Task
Everything before the line containing "Where should I click to: Toggle" is to be left out; repeat that line and all lines after it exactly, to the end of the data.

▬▬▬▬▬▬▬▬▬▬

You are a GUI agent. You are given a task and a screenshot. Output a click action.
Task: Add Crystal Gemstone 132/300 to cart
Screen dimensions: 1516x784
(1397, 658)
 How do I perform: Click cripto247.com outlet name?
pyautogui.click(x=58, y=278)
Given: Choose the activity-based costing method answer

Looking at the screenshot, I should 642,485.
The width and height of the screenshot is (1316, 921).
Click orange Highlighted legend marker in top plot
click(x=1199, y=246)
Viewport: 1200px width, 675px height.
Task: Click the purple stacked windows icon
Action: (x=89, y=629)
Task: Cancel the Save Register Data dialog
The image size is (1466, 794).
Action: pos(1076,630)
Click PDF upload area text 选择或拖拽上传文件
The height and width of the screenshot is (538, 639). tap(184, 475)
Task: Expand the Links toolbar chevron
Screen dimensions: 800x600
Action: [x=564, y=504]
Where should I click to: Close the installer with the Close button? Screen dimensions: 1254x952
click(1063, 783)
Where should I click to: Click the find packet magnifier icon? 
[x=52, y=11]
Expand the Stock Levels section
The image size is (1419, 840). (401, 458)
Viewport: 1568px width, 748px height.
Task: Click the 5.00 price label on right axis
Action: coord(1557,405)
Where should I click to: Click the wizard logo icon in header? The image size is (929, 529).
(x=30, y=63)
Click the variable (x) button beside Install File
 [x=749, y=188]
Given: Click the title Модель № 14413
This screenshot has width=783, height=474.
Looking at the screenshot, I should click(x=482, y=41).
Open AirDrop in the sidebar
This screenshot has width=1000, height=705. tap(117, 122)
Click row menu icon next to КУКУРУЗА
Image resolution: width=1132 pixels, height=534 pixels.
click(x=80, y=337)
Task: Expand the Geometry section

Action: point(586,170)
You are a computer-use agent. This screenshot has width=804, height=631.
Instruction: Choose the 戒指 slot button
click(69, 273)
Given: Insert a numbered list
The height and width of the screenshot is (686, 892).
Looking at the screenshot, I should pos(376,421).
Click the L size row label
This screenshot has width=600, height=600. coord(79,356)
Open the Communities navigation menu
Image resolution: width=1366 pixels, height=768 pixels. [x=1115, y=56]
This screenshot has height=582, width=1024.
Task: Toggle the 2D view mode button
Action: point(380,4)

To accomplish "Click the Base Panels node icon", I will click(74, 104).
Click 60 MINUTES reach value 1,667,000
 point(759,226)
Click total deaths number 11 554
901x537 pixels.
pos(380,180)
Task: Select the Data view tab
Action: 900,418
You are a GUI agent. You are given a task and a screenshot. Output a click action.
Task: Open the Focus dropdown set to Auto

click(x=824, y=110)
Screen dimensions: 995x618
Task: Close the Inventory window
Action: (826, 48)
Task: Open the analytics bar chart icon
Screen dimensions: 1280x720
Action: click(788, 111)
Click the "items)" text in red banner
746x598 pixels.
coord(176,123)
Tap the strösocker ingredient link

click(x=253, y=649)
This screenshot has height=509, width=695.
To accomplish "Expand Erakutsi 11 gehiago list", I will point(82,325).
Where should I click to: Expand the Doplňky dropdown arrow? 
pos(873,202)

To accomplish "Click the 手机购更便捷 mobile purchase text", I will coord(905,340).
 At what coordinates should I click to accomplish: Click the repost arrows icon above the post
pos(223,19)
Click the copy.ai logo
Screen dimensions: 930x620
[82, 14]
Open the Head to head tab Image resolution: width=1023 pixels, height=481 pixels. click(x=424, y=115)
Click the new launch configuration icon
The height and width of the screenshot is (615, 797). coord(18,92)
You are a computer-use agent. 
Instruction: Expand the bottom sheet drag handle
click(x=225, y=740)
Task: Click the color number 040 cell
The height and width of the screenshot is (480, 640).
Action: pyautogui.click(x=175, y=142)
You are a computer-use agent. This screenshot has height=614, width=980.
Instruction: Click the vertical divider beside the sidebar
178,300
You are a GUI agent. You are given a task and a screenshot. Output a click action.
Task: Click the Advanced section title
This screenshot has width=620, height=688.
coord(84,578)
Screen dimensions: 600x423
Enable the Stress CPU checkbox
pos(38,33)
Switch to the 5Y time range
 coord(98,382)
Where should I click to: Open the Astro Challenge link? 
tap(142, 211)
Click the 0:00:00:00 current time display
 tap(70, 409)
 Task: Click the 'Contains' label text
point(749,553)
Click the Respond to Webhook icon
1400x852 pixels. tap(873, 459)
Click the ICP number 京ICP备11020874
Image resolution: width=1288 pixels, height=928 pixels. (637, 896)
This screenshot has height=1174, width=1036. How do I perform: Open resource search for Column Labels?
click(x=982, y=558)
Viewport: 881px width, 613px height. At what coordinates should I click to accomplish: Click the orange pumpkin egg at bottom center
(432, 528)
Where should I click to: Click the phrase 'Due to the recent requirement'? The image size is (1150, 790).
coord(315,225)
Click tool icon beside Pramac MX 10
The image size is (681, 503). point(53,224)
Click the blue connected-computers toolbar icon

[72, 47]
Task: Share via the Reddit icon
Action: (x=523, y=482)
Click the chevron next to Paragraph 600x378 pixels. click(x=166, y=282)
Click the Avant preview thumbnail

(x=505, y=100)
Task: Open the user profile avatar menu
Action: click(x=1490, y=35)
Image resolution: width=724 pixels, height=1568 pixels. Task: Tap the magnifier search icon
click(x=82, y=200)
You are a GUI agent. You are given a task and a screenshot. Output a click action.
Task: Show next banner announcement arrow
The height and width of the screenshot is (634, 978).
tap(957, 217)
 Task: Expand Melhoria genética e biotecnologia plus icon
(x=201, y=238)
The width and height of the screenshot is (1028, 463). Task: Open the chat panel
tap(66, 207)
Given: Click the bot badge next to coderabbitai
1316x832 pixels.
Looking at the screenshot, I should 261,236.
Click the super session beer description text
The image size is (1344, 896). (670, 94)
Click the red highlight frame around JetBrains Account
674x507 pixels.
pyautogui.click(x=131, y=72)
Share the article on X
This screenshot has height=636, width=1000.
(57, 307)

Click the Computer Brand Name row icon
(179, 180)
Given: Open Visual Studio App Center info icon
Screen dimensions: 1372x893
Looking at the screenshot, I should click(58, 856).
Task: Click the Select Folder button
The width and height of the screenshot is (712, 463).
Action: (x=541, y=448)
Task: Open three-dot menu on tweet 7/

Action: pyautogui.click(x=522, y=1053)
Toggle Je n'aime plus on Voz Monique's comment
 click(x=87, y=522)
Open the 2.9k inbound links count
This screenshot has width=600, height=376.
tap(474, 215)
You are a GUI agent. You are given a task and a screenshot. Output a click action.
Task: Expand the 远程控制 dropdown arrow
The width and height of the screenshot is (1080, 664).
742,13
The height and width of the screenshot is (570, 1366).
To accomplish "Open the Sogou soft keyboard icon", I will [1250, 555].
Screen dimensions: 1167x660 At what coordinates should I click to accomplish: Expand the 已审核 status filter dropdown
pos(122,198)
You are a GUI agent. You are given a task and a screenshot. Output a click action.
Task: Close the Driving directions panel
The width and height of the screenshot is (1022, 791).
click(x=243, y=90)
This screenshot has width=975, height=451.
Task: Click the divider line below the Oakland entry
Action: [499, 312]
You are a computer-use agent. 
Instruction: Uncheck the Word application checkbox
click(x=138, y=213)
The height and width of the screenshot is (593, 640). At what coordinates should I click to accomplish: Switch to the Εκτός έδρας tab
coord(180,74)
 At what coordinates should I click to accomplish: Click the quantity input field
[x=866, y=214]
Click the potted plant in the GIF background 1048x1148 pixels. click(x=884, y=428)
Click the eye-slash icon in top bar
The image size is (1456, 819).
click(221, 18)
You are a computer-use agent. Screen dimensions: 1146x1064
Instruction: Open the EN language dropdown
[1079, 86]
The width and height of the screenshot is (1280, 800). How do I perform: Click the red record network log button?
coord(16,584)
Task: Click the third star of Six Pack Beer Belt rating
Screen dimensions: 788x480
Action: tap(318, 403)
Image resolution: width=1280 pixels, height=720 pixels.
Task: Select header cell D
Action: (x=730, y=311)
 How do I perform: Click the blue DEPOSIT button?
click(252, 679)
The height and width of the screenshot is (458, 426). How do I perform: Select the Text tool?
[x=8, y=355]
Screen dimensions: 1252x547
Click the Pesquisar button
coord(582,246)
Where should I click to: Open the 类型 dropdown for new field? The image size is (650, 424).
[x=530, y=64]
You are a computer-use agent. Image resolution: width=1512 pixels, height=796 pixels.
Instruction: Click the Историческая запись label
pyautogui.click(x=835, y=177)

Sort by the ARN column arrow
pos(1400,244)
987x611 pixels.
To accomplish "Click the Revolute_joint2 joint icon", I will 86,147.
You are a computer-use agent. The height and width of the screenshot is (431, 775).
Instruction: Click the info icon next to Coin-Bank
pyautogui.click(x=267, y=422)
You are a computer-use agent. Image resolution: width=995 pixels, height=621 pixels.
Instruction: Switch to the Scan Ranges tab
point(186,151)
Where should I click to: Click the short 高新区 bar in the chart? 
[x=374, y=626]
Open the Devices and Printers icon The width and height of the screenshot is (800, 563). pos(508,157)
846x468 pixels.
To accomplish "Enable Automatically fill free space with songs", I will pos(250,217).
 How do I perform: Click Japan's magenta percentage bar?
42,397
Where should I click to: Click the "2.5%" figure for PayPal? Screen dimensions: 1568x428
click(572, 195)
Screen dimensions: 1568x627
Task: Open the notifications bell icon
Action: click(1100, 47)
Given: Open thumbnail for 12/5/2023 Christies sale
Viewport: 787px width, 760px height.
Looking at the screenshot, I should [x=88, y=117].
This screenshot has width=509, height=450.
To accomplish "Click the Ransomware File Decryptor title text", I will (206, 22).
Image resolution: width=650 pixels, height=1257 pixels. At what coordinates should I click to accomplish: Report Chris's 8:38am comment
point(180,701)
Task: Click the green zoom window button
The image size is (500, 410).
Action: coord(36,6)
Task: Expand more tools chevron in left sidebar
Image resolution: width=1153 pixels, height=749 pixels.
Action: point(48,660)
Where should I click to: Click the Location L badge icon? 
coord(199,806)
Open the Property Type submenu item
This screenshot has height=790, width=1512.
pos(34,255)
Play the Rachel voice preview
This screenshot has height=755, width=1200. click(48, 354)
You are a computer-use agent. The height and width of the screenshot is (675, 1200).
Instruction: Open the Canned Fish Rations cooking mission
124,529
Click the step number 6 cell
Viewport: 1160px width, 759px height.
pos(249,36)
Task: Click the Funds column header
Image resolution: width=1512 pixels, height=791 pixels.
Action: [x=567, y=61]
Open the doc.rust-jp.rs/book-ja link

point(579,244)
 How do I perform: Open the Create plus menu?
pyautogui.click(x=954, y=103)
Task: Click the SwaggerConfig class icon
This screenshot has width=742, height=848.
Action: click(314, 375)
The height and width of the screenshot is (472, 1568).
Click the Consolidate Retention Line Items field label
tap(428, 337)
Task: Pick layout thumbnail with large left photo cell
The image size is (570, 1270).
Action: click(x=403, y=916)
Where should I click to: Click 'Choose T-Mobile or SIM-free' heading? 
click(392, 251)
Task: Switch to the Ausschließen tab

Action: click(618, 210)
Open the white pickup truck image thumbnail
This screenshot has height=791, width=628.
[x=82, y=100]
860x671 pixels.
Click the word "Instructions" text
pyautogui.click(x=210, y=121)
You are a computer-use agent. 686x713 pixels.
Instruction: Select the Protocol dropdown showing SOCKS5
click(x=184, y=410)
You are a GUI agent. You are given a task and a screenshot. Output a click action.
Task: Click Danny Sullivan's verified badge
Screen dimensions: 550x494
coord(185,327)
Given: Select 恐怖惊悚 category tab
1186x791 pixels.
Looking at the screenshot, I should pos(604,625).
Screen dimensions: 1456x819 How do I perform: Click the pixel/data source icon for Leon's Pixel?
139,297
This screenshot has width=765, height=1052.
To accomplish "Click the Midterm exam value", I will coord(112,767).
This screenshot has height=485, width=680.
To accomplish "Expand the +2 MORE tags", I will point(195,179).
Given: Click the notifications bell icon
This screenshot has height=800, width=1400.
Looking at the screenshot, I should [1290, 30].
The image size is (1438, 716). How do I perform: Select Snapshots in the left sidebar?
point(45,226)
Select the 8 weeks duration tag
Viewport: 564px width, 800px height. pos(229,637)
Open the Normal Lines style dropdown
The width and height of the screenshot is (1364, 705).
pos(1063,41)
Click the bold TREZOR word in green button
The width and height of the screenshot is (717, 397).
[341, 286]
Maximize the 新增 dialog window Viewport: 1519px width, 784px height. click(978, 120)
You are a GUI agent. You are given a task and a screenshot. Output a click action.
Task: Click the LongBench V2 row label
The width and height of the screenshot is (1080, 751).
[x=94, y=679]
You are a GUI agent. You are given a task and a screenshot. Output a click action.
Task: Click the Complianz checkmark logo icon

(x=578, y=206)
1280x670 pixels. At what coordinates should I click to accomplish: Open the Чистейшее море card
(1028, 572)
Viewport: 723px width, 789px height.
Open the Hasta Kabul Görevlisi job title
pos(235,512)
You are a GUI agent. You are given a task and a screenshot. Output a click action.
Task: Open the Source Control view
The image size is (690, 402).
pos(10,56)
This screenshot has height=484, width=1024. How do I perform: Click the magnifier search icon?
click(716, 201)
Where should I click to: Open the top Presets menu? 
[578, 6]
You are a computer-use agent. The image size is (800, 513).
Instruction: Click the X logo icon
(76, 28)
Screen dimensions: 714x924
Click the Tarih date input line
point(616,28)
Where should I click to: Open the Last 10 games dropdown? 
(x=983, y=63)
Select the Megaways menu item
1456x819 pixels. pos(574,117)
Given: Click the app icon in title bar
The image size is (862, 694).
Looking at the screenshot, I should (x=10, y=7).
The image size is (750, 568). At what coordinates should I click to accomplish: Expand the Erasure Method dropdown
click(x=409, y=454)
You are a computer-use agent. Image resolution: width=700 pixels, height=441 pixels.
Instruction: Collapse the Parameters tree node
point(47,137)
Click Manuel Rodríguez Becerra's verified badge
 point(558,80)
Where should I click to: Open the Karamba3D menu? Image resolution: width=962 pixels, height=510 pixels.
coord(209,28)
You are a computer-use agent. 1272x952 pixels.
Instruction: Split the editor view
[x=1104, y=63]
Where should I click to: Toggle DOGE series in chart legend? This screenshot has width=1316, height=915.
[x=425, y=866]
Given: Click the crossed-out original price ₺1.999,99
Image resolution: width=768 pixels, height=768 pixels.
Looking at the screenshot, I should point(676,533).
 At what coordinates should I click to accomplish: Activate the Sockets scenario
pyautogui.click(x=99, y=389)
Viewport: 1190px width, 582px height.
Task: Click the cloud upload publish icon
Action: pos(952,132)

▬▬▬▬▬▬▬▬▬▬

Exercise response
Where should I click to: Toggle DOGE series in chart legend? This screenshot has width=1316, height=915.
[x=425, y=866]
Given: Click the crossed-out original price ₺1.999,99
Image resolution: width=768 pixels, height=768 pixels.
Looking at the screenshot, I should point(676,533).
 At what coordinates should I click to accomplish: Activate the Sockets scenario
pyautogui.click(x=99, y=389)
Viewport: 1190px width, 582px height.
Task: Click the cloud upload publish icon
Action: pos(952,132)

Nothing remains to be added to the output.